Kyra explique qu’elle aurait été agressée sexuellement par un employé d’un foyer sans qu’aucune mesure ne soit prise pour la protéger.

«J’ai été sexuellement abusée par un employé de l’équipe de nuit et quand je l’ai dit à l’équipe de jour, ils ne m’ont pas crue, explique Kyra. J’ai gardé ça pour moi pendant 14 ans.»

À 17 ans, elle quitte ce qui sera son dernier foyer avec une autre jeune fille qui se serait avéré être, contre son gré, une recruteuse pour des trafiquants d’êtres humains.

Alors qu’elle pensait enfin découvrir la liberté, elle se serait fait kidnapper et séquestrer pendant de longs mois par un groupe criminel.

«La première fois que j’ai voulu m’enfuir, je me suis fait frapper […] il y avait toujours cinq à six gars autour de moi, explique Kyra. On m’a mis un pistolet sur la tête plusieurs fois […] J’ai vu des filles se faire frapper et violer devant moi, une d’entre elles s’est fait battre et je n’ai plus jamais entendu parler d’elle […] Je venais juste d’avoir 18 ans», raconte-t-elle.

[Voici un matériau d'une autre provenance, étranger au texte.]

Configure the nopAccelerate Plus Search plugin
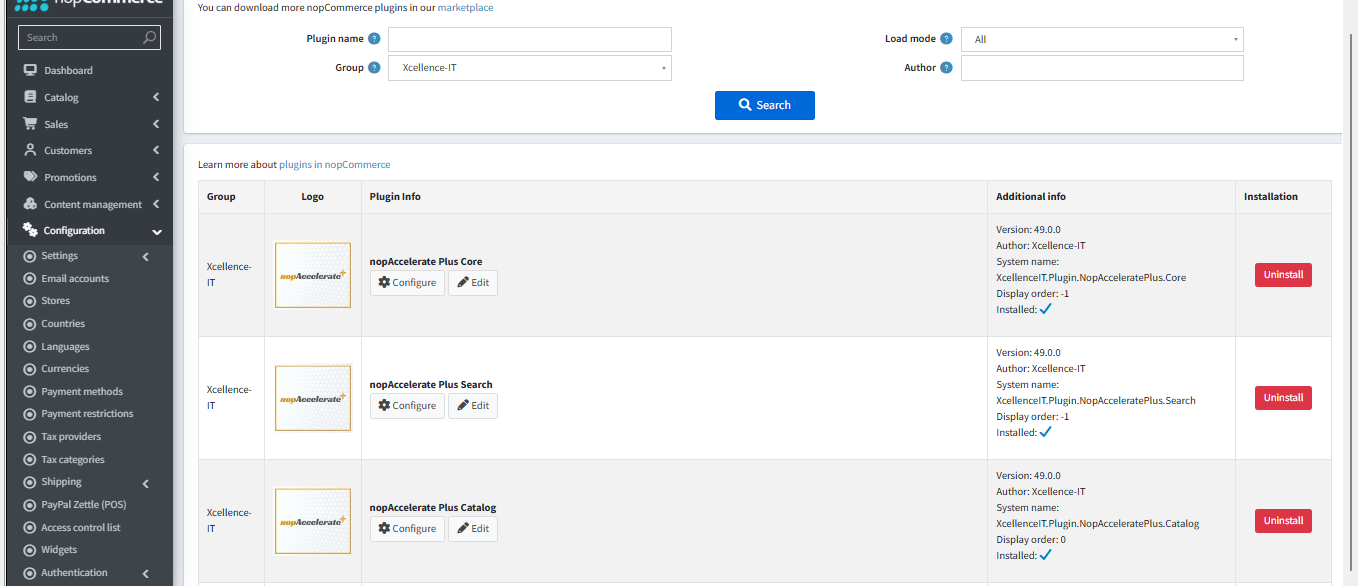Image resolution: width=1358 pixels, height=586 pixels. click(407, 406)
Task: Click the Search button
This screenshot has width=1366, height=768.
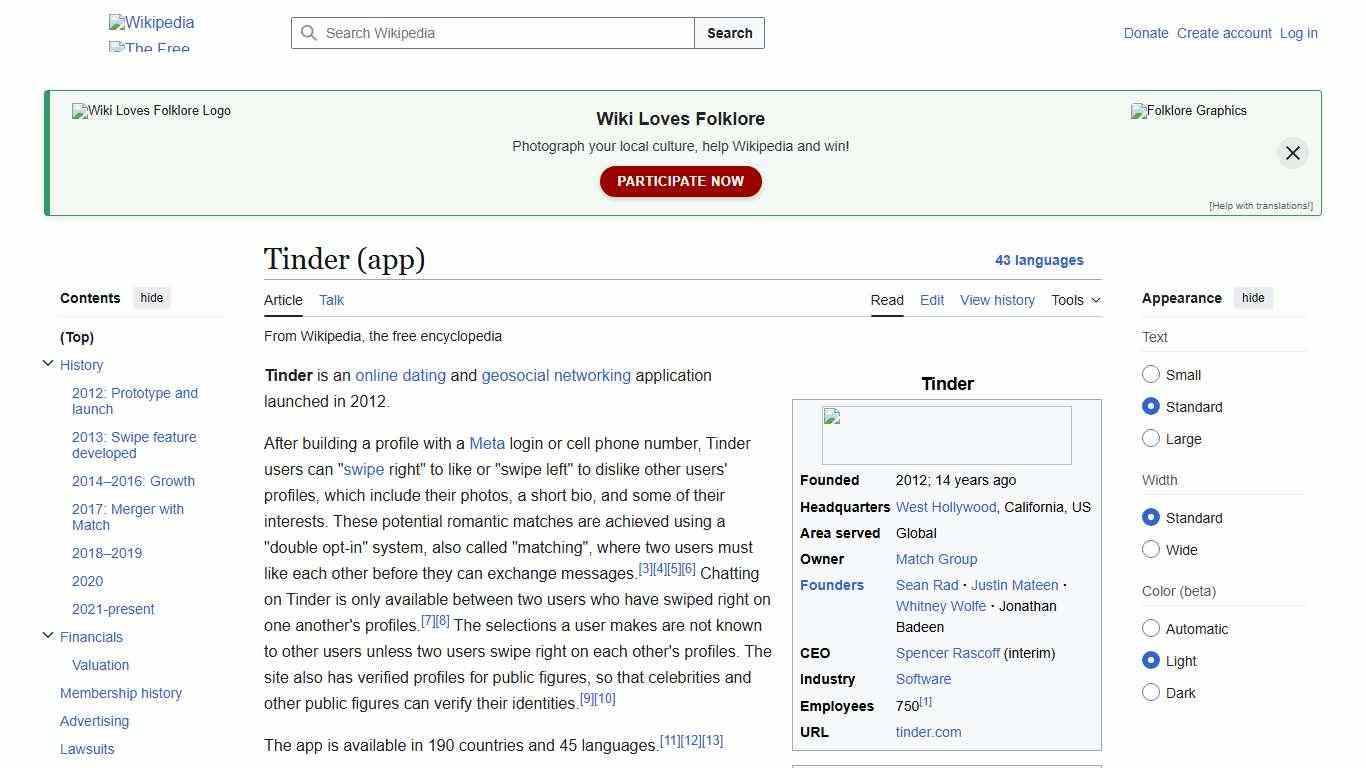Action: click(x=729, y=33)
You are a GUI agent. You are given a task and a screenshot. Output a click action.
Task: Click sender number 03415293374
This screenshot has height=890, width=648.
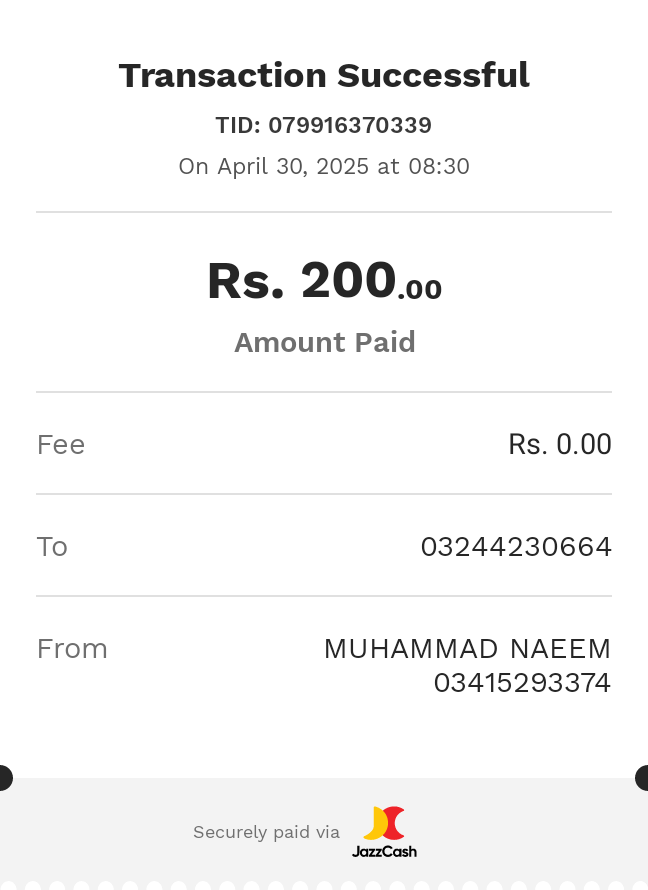(x=522, y=683)
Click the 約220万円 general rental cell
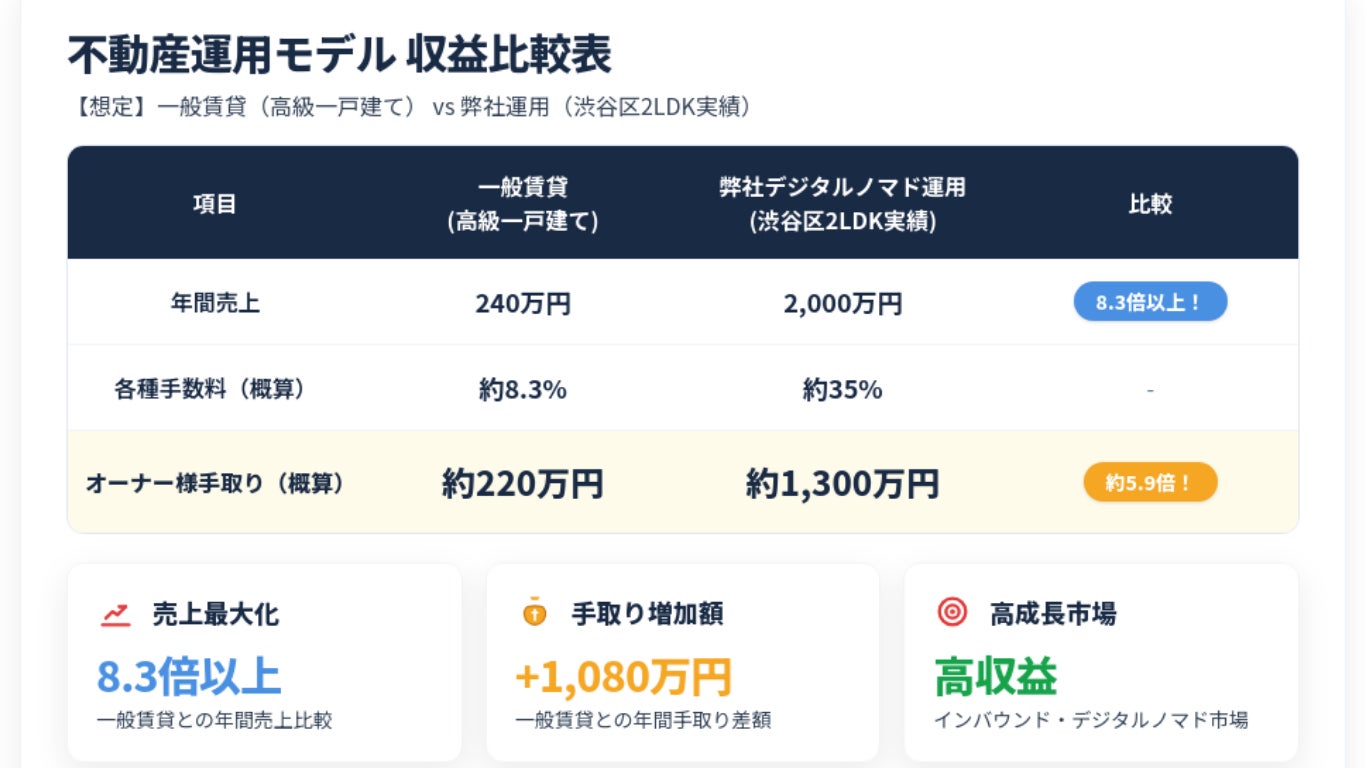 523,484
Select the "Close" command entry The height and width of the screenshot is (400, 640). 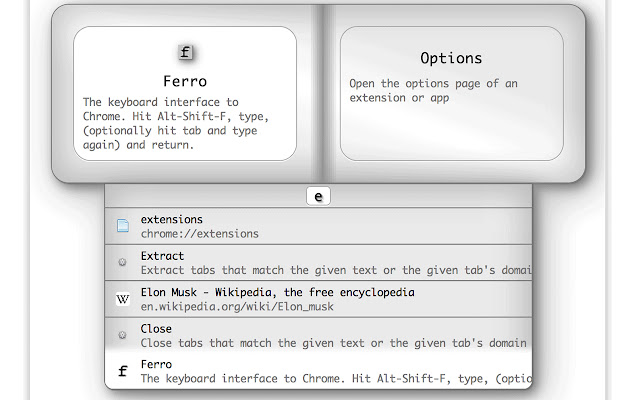pos(156,328)
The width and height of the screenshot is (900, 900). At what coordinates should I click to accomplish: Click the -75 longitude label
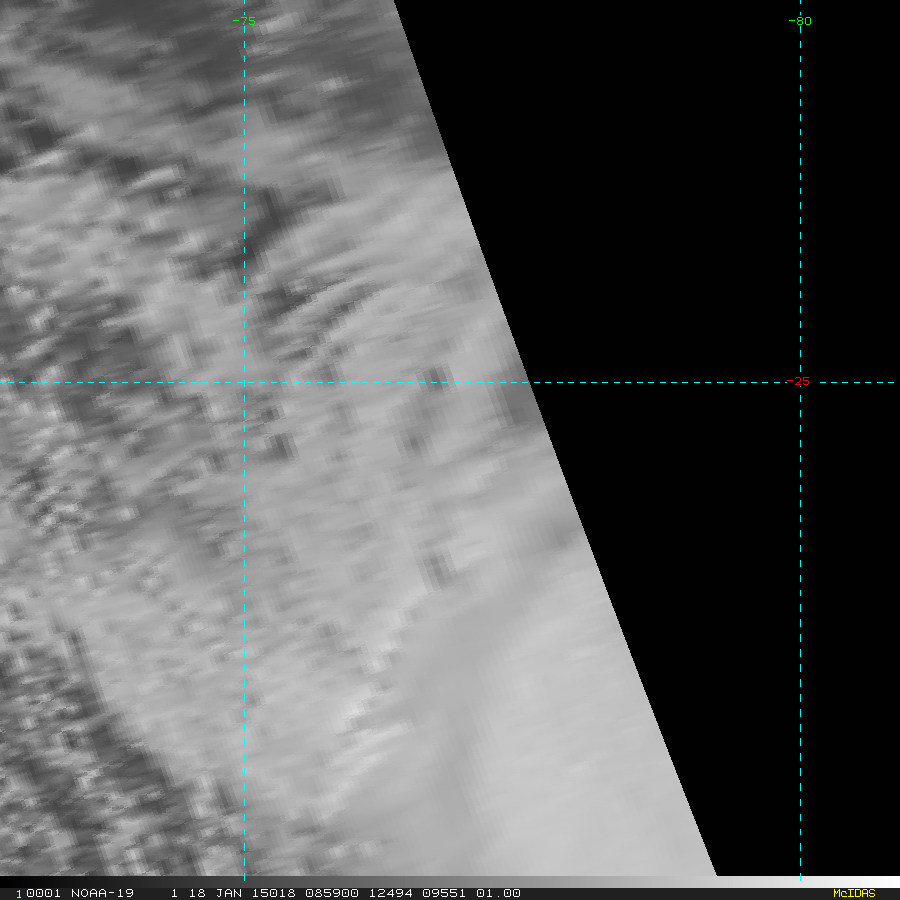tap(244, 21)
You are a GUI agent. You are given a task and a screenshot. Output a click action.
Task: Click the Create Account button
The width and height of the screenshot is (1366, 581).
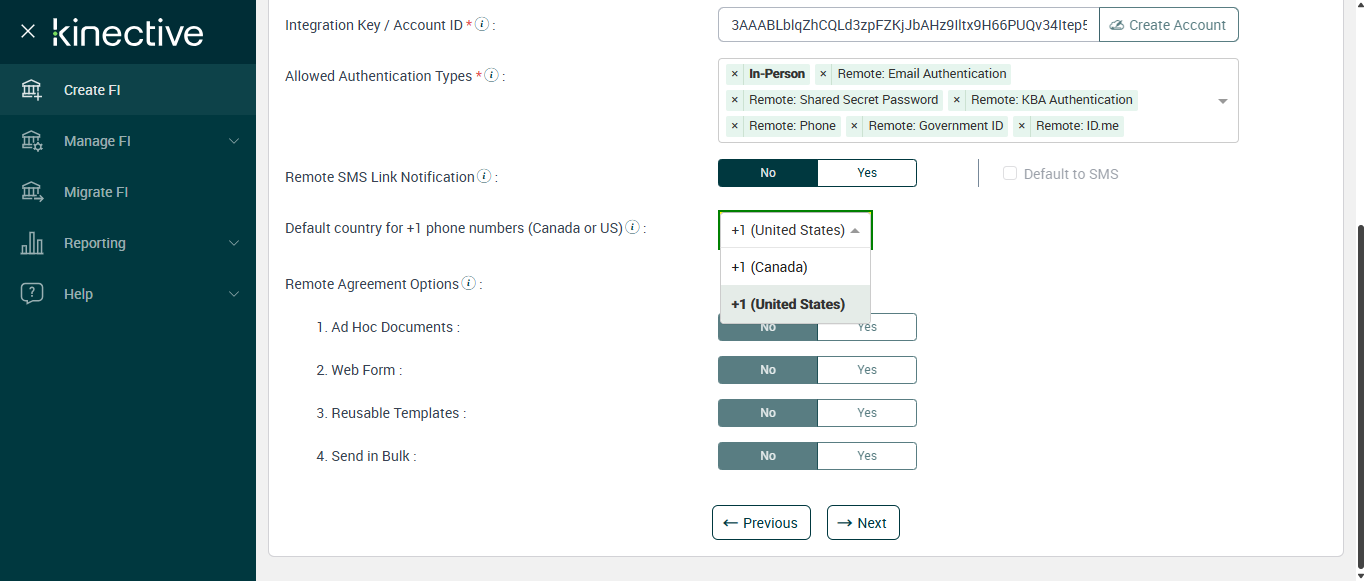[x=1168, y=25]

Son calvaire s’arrête le jour où elle réussit à s’échapper et à trouver secours dans un commerce avoisinant. Elle utilise désormais le nom de Kyra pour ne pas être identifiée et retrouvée par ses ravisseurs.

Une passion pour les chevaux salvatrice

Grâce à l’héritage de son père adoptif, décédé peu de temps après son départ, Kyra a pu continuer à nourrir sa passion pour les chevaux. Juste avant son enlèvement par le groupe criminel, elle obtient un certificat pour pouvoir enseigner l’équitation aux enfants ayant des besoins spéciaux.

C’est dès l’âge de 3 ans que Kyra commence l’équitation; Photo: Gracieuseté/Kyra

«Quand j’étais petite, je savais que je voulais travailler avec les chevaux […] Pour ma santé mentale, les chevaux m’amènent de la paix, explique Kyra. Si je n’avais pas eu cette passion pour les chevaux et mes enfants, je ne pense pas que je serais en vie aujourd’hui».

Après avoir été éloignée de sa passion par un ex-mari abusif, elle veut désormais mettre à jour ses compétences et attend avec impatience que commencent les enseignements pour obtenir un certificat de thérapie équine.

Un regard optimiste vers l’avenir

Dans l’avenir, Kyra souhaite ouvrir son propre centre équestre et y construire des serres pour y faire pousser des légumes frais destinés à des personnes autochtones et d’autres communautés marginalisées dans le besoin.

Désormais, Kyra est impliquée dans la lutte contre le trafic d’humains et l’exploitation sexuelle. Elle intervient auprès de victimes dans le cadre du programme Les Survivantes du Service de police de la Ville de Montréal (SPVM). Elle donne aussi des conférences aux étudiants en médecine pour les sensibiliser à la condition des femmes autochtones.